Exercise aim
Copy out verbatim the rows beginning with the line containing "Click the Ekole logo square" and ending with the line containing "click(1348, 106)", including both of those lines.

## begin Provided data

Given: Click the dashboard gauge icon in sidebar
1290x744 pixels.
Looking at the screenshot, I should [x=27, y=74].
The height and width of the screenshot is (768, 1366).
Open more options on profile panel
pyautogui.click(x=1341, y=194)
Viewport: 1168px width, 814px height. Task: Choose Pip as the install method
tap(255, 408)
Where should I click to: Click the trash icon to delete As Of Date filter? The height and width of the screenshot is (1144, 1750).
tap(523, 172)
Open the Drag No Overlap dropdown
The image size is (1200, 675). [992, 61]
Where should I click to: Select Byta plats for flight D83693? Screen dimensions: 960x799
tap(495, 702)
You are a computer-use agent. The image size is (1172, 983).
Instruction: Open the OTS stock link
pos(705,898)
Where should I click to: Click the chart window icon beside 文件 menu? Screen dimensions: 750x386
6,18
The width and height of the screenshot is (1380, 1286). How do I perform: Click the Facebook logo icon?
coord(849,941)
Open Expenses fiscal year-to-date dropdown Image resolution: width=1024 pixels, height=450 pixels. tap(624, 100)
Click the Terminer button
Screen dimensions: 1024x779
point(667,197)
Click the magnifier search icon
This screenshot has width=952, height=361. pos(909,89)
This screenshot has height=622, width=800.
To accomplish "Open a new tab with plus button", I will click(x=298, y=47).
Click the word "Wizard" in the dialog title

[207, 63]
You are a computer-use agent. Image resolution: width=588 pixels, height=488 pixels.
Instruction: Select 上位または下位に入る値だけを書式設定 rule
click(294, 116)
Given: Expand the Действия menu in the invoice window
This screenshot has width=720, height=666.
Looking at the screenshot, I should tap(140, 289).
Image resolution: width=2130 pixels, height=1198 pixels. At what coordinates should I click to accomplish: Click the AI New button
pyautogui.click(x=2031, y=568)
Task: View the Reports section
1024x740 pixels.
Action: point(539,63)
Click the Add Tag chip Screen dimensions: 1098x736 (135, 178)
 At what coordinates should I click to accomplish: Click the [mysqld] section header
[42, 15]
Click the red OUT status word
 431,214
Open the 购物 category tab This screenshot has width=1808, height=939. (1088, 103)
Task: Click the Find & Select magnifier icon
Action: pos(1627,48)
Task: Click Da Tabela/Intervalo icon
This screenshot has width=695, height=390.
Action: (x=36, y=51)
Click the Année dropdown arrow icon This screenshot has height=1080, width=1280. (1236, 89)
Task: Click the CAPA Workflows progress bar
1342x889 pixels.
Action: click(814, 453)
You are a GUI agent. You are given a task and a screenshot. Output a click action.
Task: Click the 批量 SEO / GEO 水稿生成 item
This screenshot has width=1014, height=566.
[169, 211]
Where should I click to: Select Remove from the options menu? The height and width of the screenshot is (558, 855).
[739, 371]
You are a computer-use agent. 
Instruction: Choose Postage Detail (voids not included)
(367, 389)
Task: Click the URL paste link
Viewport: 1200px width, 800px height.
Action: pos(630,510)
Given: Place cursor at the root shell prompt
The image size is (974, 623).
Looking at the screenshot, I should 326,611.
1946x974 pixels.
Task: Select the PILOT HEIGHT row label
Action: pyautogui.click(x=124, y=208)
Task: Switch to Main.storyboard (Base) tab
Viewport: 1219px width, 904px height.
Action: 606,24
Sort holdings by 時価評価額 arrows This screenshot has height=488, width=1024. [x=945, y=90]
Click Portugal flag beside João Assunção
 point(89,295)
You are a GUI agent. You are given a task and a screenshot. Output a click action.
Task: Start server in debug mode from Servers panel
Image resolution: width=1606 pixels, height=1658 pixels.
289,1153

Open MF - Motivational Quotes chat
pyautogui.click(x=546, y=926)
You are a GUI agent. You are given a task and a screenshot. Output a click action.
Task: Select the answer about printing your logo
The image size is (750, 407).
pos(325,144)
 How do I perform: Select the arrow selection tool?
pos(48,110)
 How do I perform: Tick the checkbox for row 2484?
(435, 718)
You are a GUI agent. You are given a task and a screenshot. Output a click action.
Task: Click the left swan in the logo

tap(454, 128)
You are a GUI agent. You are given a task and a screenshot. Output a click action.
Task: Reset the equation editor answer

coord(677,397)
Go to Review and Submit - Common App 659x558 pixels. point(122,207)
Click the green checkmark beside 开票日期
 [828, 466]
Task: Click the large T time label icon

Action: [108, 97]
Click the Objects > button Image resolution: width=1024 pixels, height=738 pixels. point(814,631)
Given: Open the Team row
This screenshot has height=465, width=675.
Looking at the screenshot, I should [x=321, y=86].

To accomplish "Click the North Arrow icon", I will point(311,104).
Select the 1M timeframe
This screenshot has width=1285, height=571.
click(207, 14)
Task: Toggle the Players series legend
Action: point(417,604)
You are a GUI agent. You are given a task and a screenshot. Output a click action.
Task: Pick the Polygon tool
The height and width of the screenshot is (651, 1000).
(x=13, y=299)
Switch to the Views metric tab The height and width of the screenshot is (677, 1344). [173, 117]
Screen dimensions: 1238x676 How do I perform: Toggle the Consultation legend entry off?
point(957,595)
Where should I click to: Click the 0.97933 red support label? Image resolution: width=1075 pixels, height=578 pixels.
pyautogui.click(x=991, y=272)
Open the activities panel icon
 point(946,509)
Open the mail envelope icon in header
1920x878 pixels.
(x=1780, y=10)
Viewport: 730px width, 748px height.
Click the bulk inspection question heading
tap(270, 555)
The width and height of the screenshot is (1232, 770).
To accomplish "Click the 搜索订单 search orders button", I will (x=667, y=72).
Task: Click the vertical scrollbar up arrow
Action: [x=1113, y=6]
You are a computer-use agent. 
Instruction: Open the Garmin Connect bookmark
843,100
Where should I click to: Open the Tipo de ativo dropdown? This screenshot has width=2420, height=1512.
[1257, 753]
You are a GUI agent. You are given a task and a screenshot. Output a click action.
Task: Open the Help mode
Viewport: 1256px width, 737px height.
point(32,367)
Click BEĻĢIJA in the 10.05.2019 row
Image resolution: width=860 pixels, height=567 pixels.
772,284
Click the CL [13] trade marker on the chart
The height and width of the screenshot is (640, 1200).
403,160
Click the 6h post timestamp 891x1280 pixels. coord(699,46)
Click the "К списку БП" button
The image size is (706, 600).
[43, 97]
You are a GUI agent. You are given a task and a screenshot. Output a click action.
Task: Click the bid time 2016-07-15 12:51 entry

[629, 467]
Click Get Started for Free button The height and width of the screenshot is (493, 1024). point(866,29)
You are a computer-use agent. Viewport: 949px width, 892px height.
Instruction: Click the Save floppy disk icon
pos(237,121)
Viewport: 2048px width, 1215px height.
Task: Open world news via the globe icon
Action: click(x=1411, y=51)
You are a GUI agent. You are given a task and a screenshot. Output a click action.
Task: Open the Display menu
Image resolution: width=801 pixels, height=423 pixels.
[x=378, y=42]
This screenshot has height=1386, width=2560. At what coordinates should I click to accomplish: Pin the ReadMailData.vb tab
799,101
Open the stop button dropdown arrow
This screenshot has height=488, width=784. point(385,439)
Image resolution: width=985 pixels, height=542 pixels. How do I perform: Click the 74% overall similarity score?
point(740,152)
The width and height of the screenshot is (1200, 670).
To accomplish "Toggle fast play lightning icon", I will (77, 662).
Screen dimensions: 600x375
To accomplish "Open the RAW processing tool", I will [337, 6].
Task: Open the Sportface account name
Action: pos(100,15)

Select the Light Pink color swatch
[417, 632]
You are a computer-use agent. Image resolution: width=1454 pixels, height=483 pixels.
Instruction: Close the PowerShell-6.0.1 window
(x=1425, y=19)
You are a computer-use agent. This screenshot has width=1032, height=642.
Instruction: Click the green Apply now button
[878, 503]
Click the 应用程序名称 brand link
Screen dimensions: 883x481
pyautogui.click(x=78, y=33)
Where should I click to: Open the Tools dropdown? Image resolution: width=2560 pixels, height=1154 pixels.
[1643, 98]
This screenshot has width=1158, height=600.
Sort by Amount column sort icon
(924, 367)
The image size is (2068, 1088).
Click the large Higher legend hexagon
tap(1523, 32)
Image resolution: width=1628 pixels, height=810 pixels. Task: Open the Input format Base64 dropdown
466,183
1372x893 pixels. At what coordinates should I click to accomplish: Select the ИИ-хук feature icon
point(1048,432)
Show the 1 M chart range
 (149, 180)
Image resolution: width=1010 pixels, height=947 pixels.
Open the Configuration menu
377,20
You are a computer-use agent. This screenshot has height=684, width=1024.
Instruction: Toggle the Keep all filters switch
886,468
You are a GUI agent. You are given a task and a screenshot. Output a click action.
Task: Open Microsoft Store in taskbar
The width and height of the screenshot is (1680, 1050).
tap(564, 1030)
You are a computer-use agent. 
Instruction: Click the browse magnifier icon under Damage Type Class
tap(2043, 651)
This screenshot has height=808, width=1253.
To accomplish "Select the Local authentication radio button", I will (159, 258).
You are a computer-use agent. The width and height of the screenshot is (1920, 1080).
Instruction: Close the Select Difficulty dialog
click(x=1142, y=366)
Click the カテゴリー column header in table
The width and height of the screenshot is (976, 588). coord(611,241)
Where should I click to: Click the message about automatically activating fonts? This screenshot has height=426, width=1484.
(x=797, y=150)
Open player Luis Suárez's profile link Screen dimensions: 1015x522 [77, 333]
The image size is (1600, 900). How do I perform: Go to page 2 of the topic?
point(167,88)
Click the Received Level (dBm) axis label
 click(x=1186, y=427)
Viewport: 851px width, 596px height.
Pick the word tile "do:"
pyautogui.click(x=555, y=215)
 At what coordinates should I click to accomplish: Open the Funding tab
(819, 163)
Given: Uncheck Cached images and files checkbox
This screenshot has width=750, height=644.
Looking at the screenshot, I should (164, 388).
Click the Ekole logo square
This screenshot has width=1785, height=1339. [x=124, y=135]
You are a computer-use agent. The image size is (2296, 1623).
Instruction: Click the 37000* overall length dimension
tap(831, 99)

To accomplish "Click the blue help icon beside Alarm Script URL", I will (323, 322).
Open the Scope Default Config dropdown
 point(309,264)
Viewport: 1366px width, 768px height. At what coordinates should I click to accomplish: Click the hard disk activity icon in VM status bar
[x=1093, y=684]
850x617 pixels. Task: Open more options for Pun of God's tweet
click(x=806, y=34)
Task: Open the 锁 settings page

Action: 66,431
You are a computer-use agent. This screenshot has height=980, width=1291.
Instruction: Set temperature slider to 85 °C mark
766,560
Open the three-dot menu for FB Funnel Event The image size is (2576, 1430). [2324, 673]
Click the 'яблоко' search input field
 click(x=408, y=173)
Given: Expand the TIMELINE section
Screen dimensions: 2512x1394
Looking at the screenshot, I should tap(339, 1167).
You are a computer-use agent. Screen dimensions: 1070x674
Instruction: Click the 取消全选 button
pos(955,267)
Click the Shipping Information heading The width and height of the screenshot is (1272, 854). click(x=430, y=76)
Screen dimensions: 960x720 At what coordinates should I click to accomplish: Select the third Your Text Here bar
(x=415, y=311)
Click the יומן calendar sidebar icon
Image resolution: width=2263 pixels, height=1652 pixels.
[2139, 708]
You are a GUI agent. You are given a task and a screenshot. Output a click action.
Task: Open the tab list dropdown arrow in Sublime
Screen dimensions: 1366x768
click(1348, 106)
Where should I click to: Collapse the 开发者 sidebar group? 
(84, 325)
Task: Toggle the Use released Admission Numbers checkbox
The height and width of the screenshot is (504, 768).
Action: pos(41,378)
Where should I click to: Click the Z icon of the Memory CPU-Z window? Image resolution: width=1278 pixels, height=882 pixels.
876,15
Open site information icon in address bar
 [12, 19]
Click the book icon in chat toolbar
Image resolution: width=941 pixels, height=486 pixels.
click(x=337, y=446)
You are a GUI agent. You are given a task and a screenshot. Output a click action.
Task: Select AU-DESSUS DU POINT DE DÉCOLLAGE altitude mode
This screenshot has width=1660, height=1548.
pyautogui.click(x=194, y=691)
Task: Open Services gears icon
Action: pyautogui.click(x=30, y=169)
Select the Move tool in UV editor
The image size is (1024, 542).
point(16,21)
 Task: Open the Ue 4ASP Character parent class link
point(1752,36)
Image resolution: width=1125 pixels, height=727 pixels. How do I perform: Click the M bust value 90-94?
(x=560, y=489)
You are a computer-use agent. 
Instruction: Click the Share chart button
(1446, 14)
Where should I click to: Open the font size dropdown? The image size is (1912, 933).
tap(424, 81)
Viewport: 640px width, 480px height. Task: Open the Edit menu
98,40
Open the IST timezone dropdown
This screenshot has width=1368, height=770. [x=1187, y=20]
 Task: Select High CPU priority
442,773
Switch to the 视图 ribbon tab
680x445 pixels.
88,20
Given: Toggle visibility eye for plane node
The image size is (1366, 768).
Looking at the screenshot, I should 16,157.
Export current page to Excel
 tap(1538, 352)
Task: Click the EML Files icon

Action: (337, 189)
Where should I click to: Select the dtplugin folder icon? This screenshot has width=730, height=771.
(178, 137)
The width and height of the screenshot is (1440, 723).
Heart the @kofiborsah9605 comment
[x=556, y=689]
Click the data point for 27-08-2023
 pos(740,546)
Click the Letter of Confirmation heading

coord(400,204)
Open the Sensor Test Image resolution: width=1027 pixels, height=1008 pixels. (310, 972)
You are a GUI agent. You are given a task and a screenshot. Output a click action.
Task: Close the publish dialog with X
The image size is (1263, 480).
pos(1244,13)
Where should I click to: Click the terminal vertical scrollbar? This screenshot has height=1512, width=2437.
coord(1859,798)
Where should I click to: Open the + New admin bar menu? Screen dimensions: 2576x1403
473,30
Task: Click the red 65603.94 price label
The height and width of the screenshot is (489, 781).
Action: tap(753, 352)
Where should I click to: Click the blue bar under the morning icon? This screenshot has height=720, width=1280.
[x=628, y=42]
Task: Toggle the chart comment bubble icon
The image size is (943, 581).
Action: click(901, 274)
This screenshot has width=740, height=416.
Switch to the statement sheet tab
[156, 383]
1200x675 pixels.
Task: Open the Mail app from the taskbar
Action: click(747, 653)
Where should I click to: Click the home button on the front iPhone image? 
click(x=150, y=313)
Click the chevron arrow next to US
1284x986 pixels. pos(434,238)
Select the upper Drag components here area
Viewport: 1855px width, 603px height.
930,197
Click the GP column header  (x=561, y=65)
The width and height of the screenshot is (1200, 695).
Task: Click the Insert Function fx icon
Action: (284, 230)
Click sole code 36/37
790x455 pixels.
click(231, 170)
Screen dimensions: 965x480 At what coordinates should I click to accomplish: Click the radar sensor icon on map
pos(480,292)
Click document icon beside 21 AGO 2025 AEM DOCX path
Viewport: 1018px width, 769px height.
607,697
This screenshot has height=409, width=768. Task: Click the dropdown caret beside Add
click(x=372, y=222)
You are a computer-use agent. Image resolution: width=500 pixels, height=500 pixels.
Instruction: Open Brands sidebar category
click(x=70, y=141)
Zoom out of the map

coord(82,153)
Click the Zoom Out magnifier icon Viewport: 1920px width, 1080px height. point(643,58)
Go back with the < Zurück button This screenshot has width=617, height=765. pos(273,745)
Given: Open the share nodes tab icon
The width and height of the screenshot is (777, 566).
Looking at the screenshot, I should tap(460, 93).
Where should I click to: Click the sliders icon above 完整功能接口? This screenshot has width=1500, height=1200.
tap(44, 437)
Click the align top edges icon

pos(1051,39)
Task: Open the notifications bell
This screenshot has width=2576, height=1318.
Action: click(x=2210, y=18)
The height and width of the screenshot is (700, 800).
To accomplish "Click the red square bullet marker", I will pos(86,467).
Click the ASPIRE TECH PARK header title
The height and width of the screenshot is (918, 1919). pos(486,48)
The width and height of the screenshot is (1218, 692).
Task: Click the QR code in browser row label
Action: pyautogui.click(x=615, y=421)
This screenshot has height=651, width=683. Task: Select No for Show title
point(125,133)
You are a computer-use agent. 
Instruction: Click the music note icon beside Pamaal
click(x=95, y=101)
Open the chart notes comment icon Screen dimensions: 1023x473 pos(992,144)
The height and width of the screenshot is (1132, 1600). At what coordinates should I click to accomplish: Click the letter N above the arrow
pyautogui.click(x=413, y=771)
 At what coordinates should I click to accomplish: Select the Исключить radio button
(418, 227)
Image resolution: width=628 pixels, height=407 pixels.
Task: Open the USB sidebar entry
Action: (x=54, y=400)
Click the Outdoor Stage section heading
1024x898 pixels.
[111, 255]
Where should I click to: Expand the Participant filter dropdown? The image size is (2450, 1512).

## end Provided data

Correct output
Click the Ekole logo square
This screenshot has width=1785, height=1339. [x=124, y=135]
You are a computer-use agent. The image size is (2296, 1623).
Instruction: Click the 37000* overall length dimension
tap(831, 99)

To accomplish "Click the blue help icon beside Alarm Script URL", I will (323, 322).
Open the Scope Default Config dropdown
 point(309,264)
Viewport: 1366px width, 768px height. At what coordinates should I click to accomplish: Click the hard disk activity icon in VM status bar
[x=1093, y=684]
850x617 pixels. Task: Open more options for Pun of God's tweet
click(x=806, y=34)
Task: Open the 锁 settings page

Action: 66,431
You are a computer-use agent. This screenshot has height=980, width=1291.
Instruction: Set temperature slider to 85 °C mark
766,560
Open the three-dot menu for FB Funnel Event The image size is (2576, 1430). [2324, 673]
Click the 'яблоко' search input field
 click(x=408, y=173)
Given: Expand the TIMELINE section
Screen dimensions: 2512x1394
Looking at the screenshot, I should tap(339, 1167).
You are a computer-use agent. Screen dimensions: 1070x674
Instruction: Click the 取消全选 button
pos(955,267)
Click the Shipping Information heading The width and height of the screenshot is (1272, 854). click(x=430, y=76)
Screen dimensions: 960x720 At what coordinates should I click to accomplish: Select the third Your Text Here bar
(x=415, y=311)
Click the יומן calendar sidebar icon
Image resolution: width=2263 pixels, height=1652 pixels.
[2139, 708]
You are a GUI agent. You are given a task and a screenshot. Output a click action.
Task: Open the tab list dropdown arrow in Sublime
Screen dimensions: 1366x768
click(1348, 106)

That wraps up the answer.